Rommel blinked. “There’s no airstrip here.”

Dwynn grinned. “We don’t need one,” he said, and pointed. Rommel could hear a throbbing in the air, and then a strange black autogiro floated into view and down to the ground. “Come on,” he said. “There’s a lot of people who want to talk to you.”

“My wife,” Rommel said. “What about her.”

Dwynn ignored him. “I’m calling the RAF,” he said. “They’ll destroy the remains of the Chateau. Hopefully, the SS will think you were assassinated directly.”

Rommel doubted it, but climbed into the strange aircraft anyway. Already, his mind could see interesting possibilities for employing them in the service of 7th Panzer, before his mind reminded him that there would never be another combat command. The strange aircraft shuddered and lifted off the ground into the darkness, and Rommel closed his eyes. There was nothing he could do, so he slept. There would be time for action later.

* * *

Skorzeny pulled himself up from the ground, feeling once again the pain of the broken leg. Only his dogged determination not to faint had kept him conscious against the pain, dragging himself along the ground. He looked up as the aircraft landed and saw Rommel step into it, and then a stream of other men flowing into the aircraft.
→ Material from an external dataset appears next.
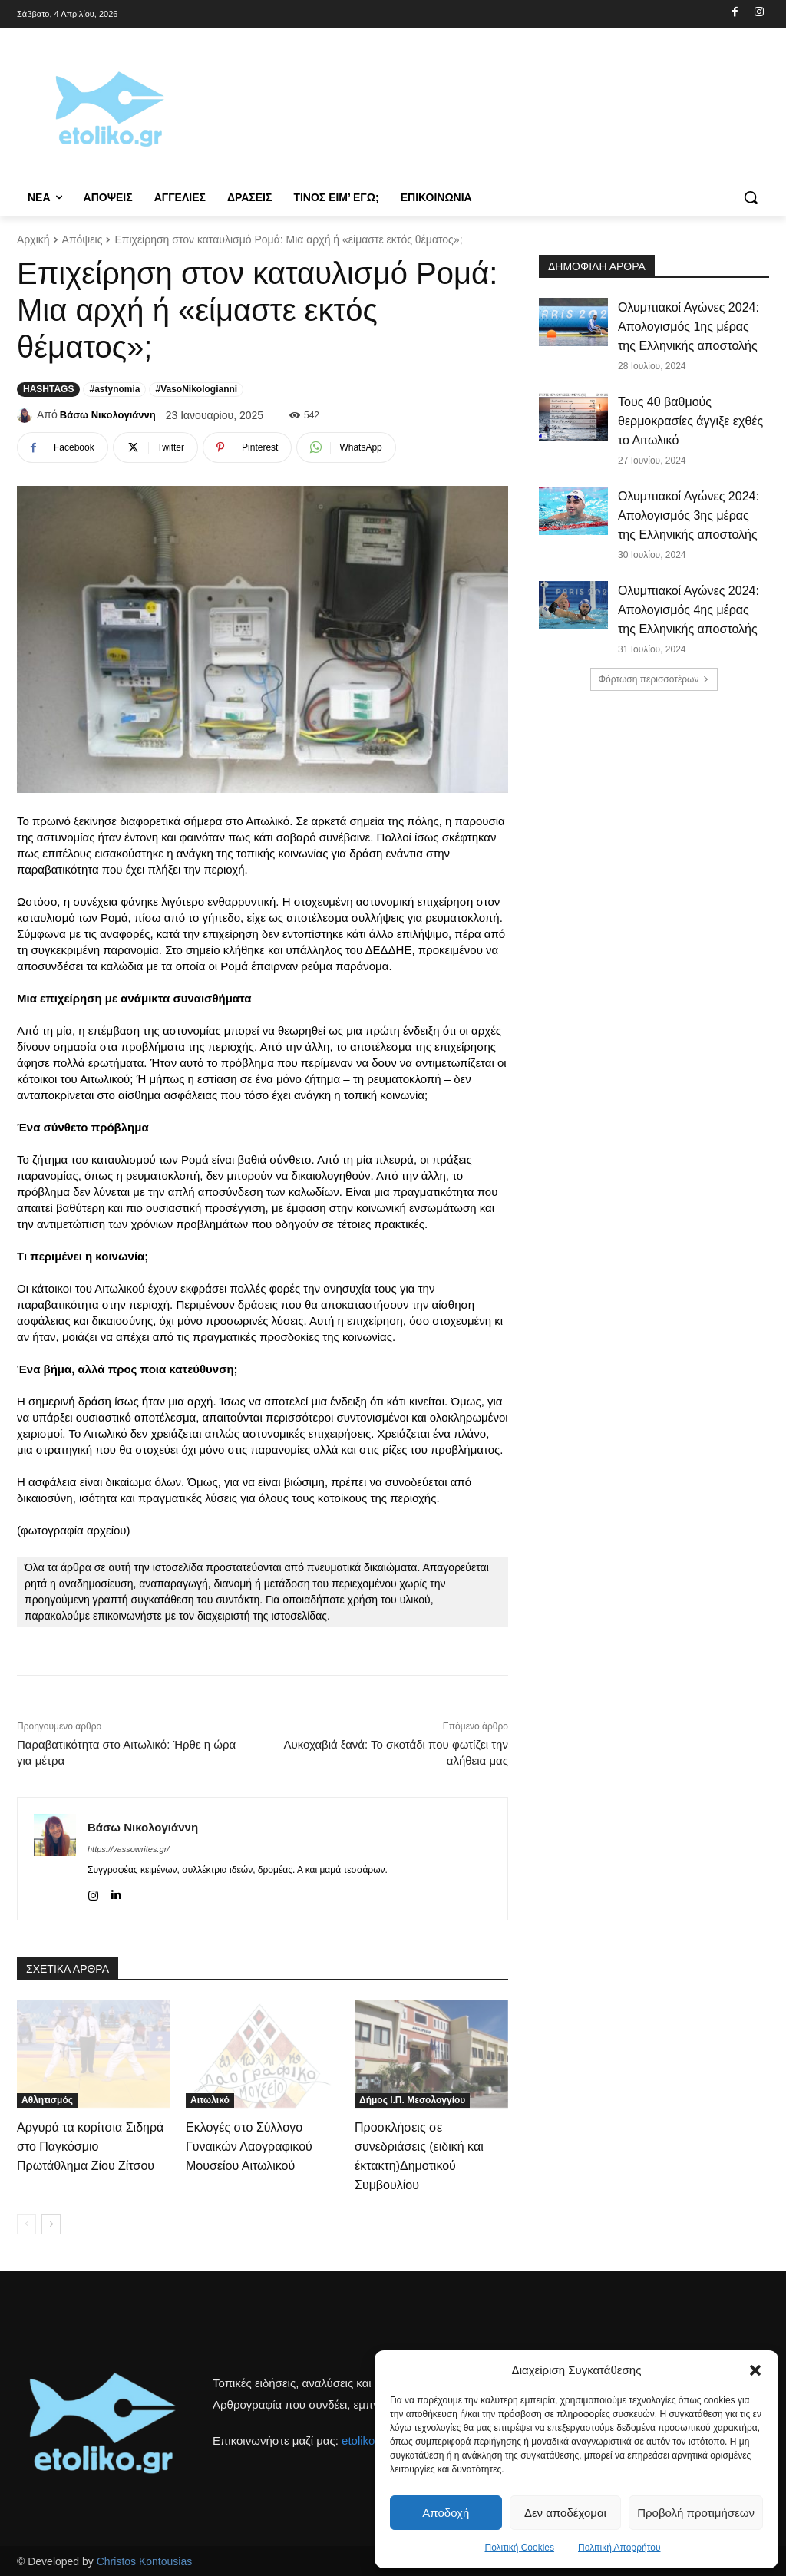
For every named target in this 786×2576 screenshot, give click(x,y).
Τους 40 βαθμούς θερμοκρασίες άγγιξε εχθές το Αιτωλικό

Skorzeny felt envy; he wanted to be like them.

Himmler said I would be, he thought absently. Himmler had called him into his office and shown him documents of the future, proving that he would become a commando leader. He’d been promised a chance to form his own unit, but first he had to guard Rommel. Now, there was no doubt; the man he’d admired was nothing, but a traitor. He reached for his sidearm with his damaged hand, his rifle having long since vanished, and cursed; the weapon had been crushed by something.
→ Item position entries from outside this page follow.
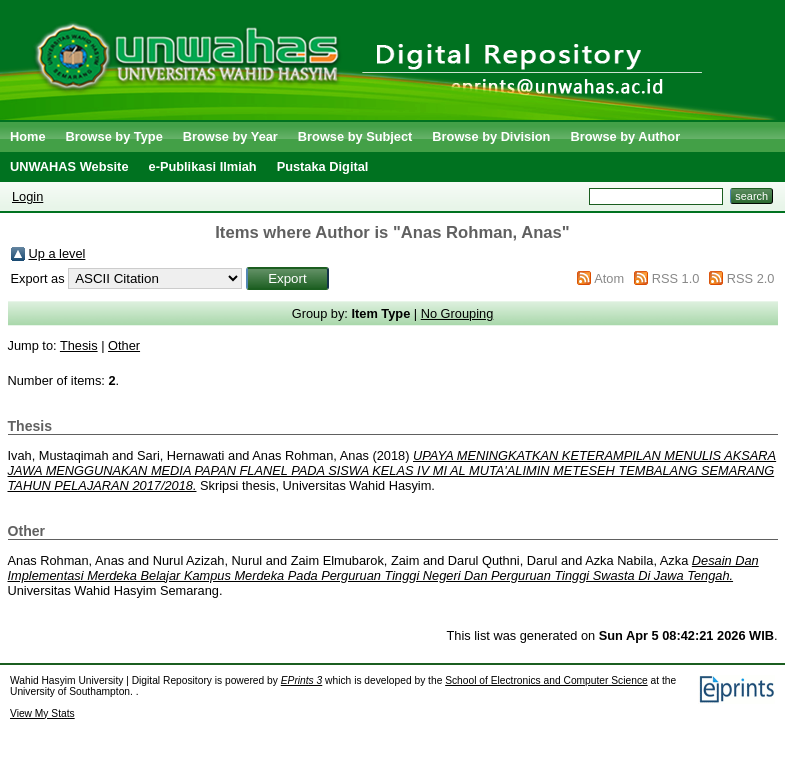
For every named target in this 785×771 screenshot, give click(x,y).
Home (28, 136)
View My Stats (42, 713)
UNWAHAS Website (69, 166)
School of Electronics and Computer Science (546, 680)
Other (124, 345)
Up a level (57, 253)
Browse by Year (230, 136)
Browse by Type (114, 136)
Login (27, 196)
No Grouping (457, 313)
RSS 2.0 (751, 278)
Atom (609, 278)
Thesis (79, 345)
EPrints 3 (302, 680)
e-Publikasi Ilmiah (203, 166)
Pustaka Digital (323, 166)
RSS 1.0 (676, 278)
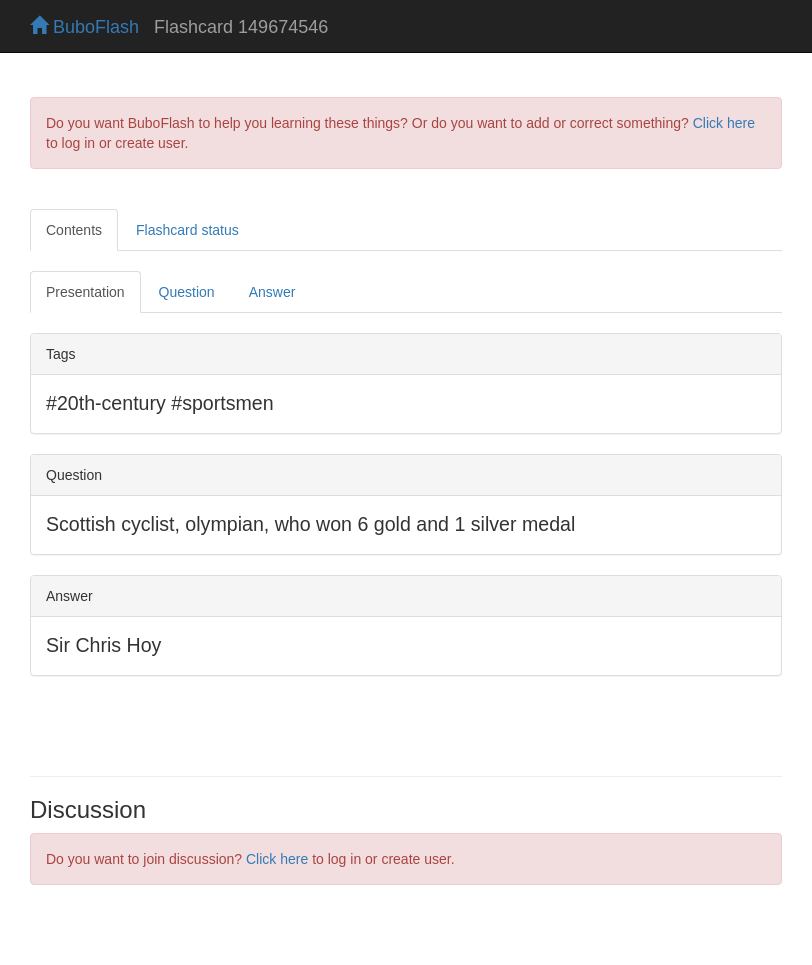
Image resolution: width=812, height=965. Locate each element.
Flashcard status (187, 230)
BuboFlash (84, 27)
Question (187, 292)
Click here (724, 123)
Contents (74, 230)
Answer (272, 292)
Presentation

He giggled, trying to find some method for standing up as the aircraft took over, and then a scream split the sky as one of the super-fast aircraft swooped overhead. He looked up, trying to see it, and then the remains of the Chateau exploded in a blast of fire. The blast picked him up and tossed him into the woods; Skorzeny screamed and passed out, hoping that reinforcements would arrive before he died. The Fuhrer had to be warned; the SS had to take action.